2.2 Acquisition via Extract
Since data formats are in a constant state of flux, it’s helpful to understand how to add and modify data formats. These projects will all build on Project 1.1 by adding features to the base application. The following projects are designed around alternative sources for data:
Project 1.2: ”Acquire Web Data from an API”. This project will acquire data from web services using JSON format.
Project 1.3: ”Acquire Web Data from HTML”. This project will acquire data from a web page by scraping the HTML.

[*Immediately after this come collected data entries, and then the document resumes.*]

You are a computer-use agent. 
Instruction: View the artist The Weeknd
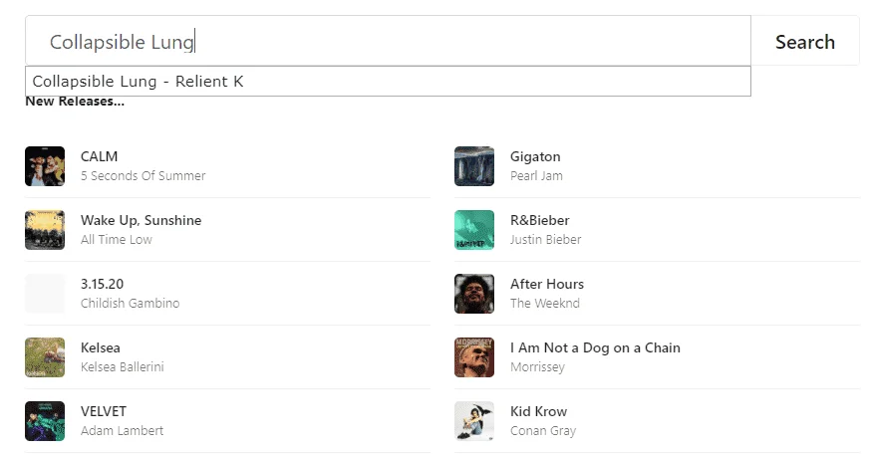545,303
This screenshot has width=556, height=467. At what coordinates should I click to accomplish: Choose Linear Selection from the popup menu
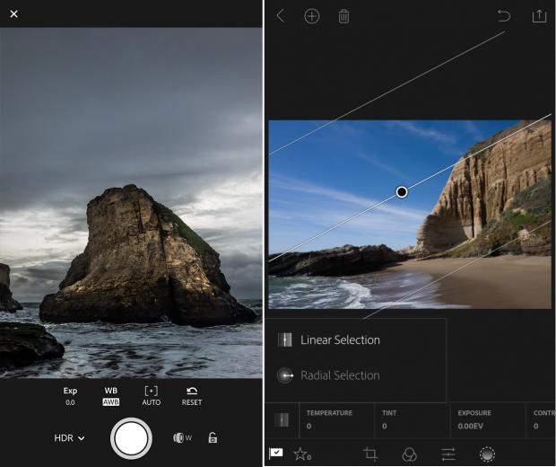[339, 340]
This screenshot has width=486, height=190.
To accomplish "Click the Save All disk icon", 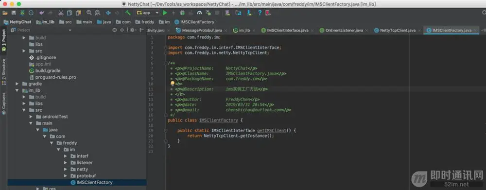I will 14,13.
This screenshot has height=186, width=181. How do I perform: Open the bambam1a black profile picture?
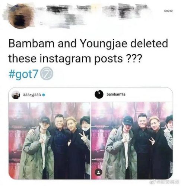coord(99,94)
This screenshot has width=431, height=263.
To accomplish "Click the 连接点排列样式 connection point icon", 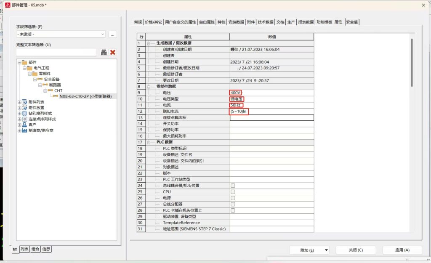I will pos(24,119).
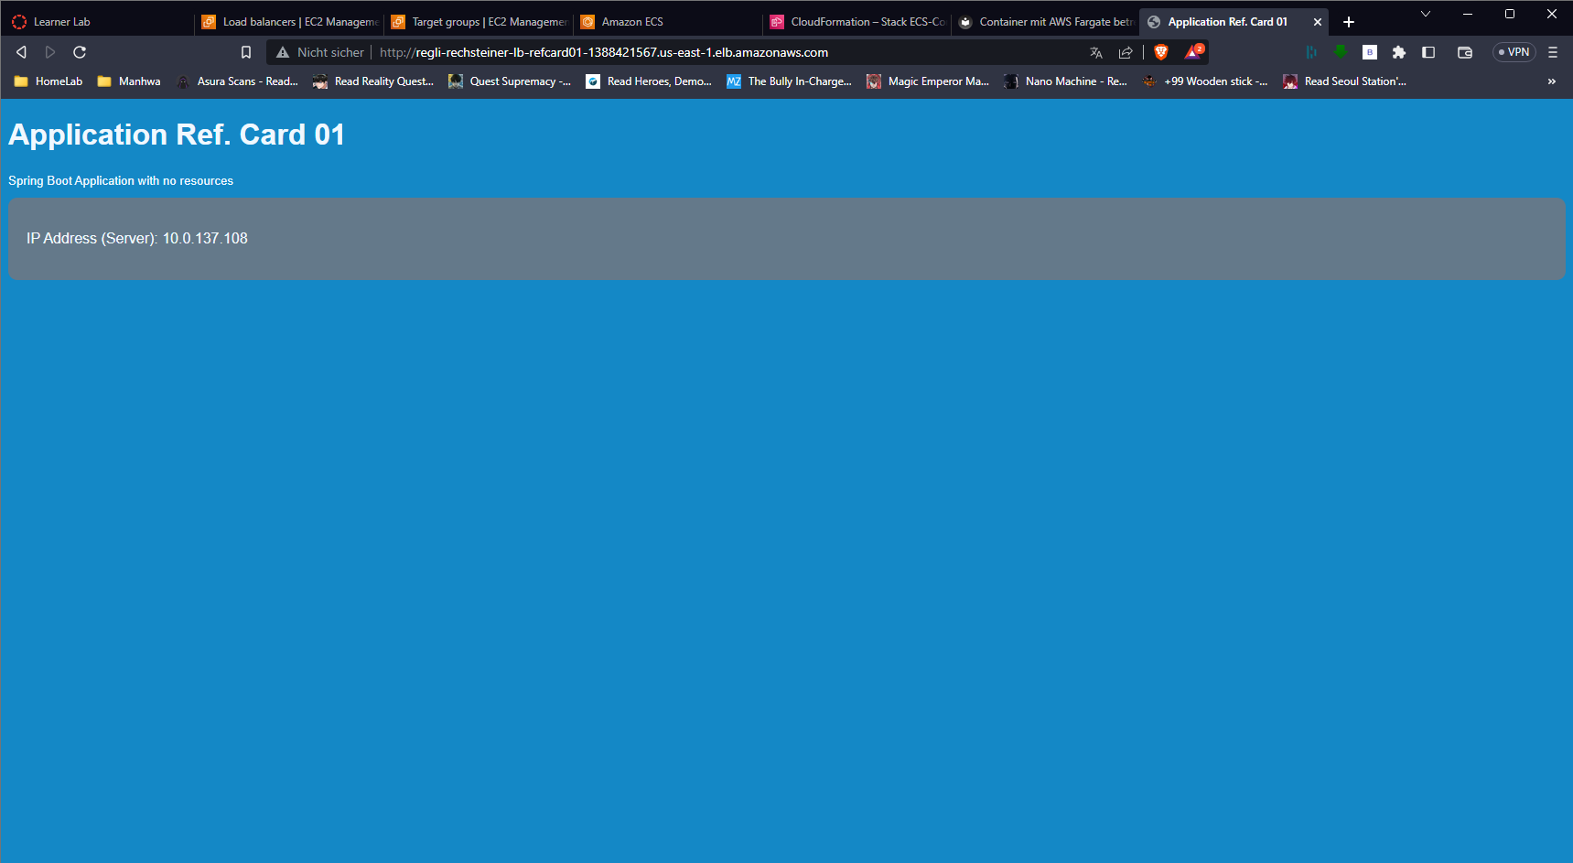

Two separate projects are part of gathering data from a SQL database:
Project 1.4: ”Build a Local Database”. This is a necessary sidebar project to build a local SQL database. This is necessary because SQL databases accessible by the public are a rarity. It’s more secure to build our own demonstration database.
Project 1.5: ”Acquire Data from a Local Database”. Once a database is available, we can acquire data from a SQL extract.
These projects will focus on data represented as text. For CSV files, the data is text; an application must convert it to a more useful Python type. HTML pages, also, are pure text. Sometimes, additional attributes are provided to suggest the text should be treated as a number. A SQL database is often populated with non-text data. To be consistent, the SQL data should be serialized as text. The acquisition applications all share a common approach of working with text.
These applications will also minimize the transformations applied to the source data. To process the data consistently, it’s helpful to make a shift to a common format. As we’ll see in Chapter 3, Project 1.1: Data Acquisition Base Application the NDJSON format provides a useful structure that can often be mapped back to source files.
After acquiring new data, it’s prudent to do a manual inspection. This is often done a few times at the start of application development. After that, inspection is only done to diagnose problems with the source data. The next few chapters will cover projects to inspect data.